Sekretaris Jenderal Peradi Bersatu, Ade Darmawan. (Foto: Dok. Pribadi)
JURNALOKA.COM – Langkah Pengadilan Negeri (PN) Jakarta Selatan yang menolak gugatan praperadilan dari Aliansi Rakyat untuk Keadilan dan Kesejahteraan Indonesia (ARUKKI) terhadap Kejari Jakarta Selatan dan Kejati DKI Jakarta dalam kasus hukum Silfester Matutina diapresiasi.
Gugatan ARUKKI tersebut sebelumnya tercatat dalam perkara nomor 96/Pid.Pra/2025/PN.Jaksel dan diputus pada Jumat, 19 September 2025. Dalam amar putusannya, PN Jaksel menolak seluruh permohonan ARUKKI.
ARUKKI sebelumnya meminta hakim untuk menyatakan penghentian penuntutan terhadap Silfester oleh Kejari Jaksel tidak sah, memerintahkan eksekusi segera terhadap Silfester, dan membebankan biaya perkara kepada pihak Kejaksaan. Namun, seluruh permintaan itu ditolak.
“Putusan ini menunjukkan bahwa peradilan di negeri ini tidak bisa diintervensi siapa pun. Silfester Matutina seharusnya dibebaskan demi keadilan,” kata Sekretaris Jenderal Peradi Bersatu, Ade Darmawan dalam keterangannya, Minggu 28 September 2025.
Ade menjelaskan, berdasarkan Pasal 84 ayat (3) dan Pasal 85 KUHP, perkara yang sudah kadaluarsa tidak dapat dieksekusi.

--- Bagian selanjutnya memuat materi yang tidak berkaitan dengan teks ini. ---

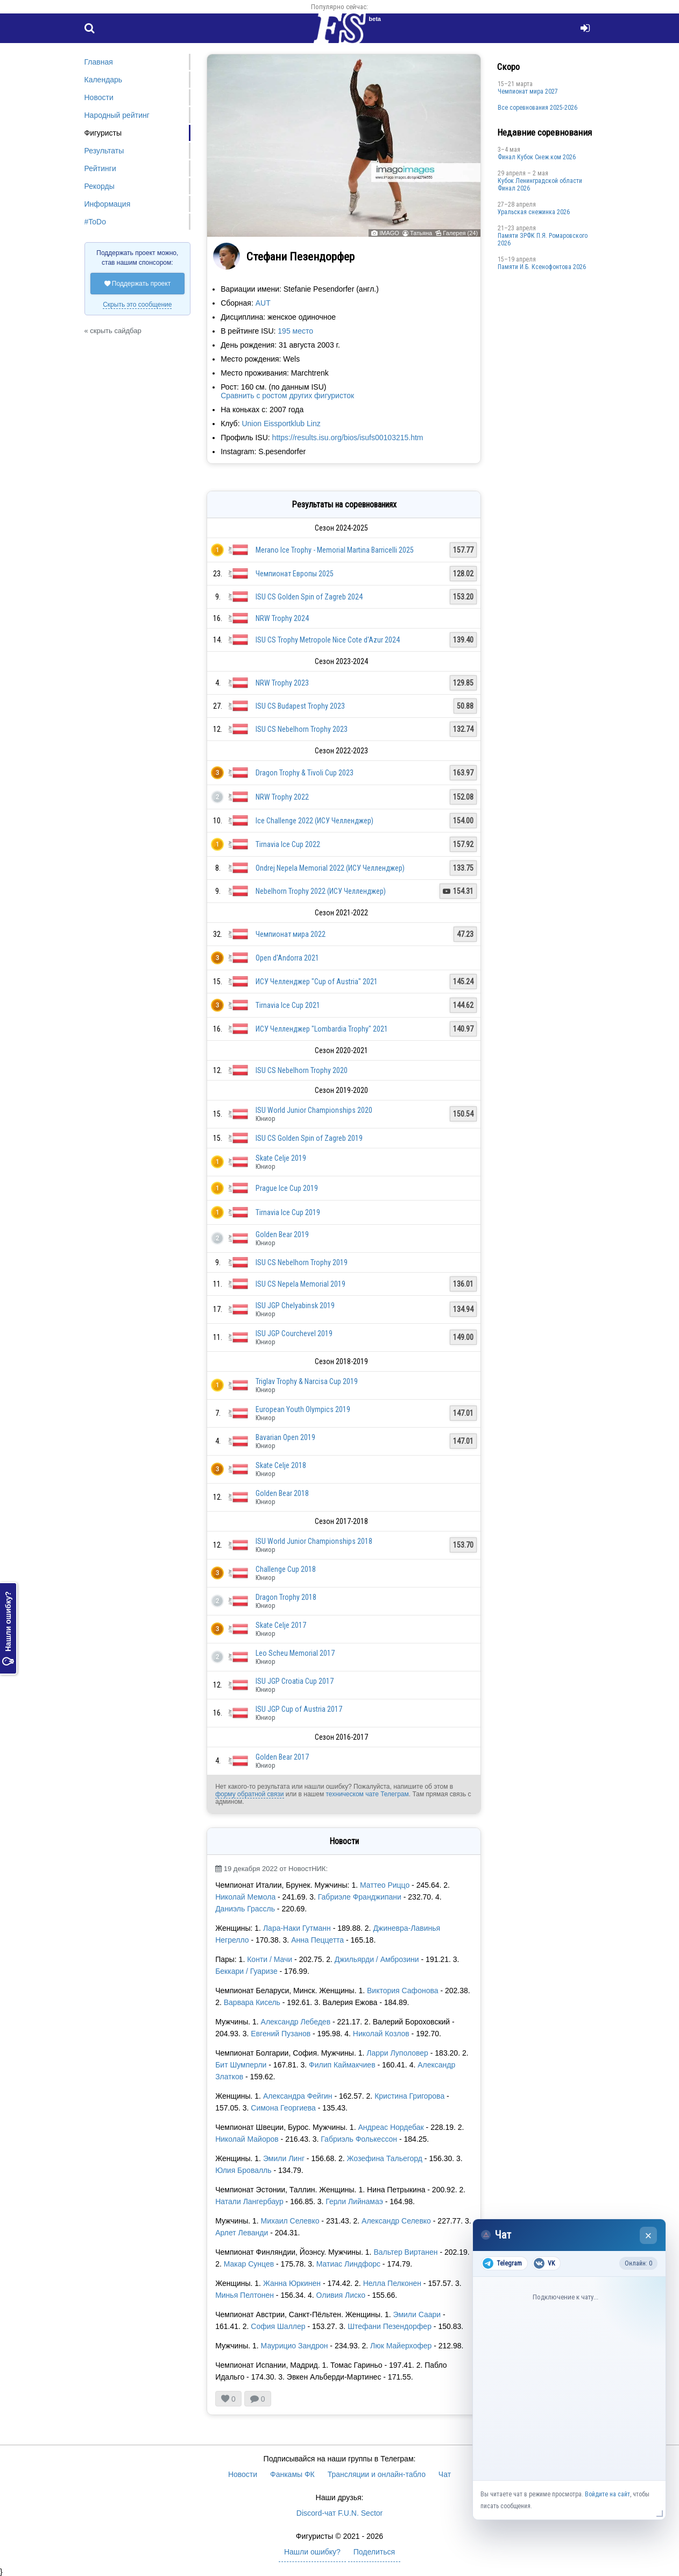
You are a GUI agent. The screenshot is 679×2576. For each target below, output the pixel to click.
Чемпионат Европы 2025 (295, 573)
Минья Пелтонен (245, 2295)
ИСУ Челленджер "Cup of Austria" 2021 (317, 981)
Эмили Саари (417, 2314)
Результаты (104, 150)
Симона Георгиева (283, 2108)
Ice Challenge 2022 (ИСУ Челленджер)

“Kalau dipaksakan, justru melanggar aturan hukum,” ucapnya.
Ade juga menilai bahwa kasus hukum Silfester kental dengan nuansa kriminalisasi dan intimidasi.
Menurutnya, ucapan Silfester adalah bentuk respon terhadap pernyataan kontroversial mantan Wakil Presiden Jusuf Kalla, yang saat itu menyebut ketimpangan ekonomi antar umat beragama.
“Silfester hanya menyampaikan pendapat. Bahkan ia turun langsung mengamankan warga saat terjadi intimidasi terhadap pendukung Ahok di masa Pilkada DKI,” ujar Ade.
Ade meminta Kejaksaan untuk membatalkan eksekusi terhadap Silfester karena masa kedaluwarsa telah berlaku dan putusan bersifat non-eksekutorial.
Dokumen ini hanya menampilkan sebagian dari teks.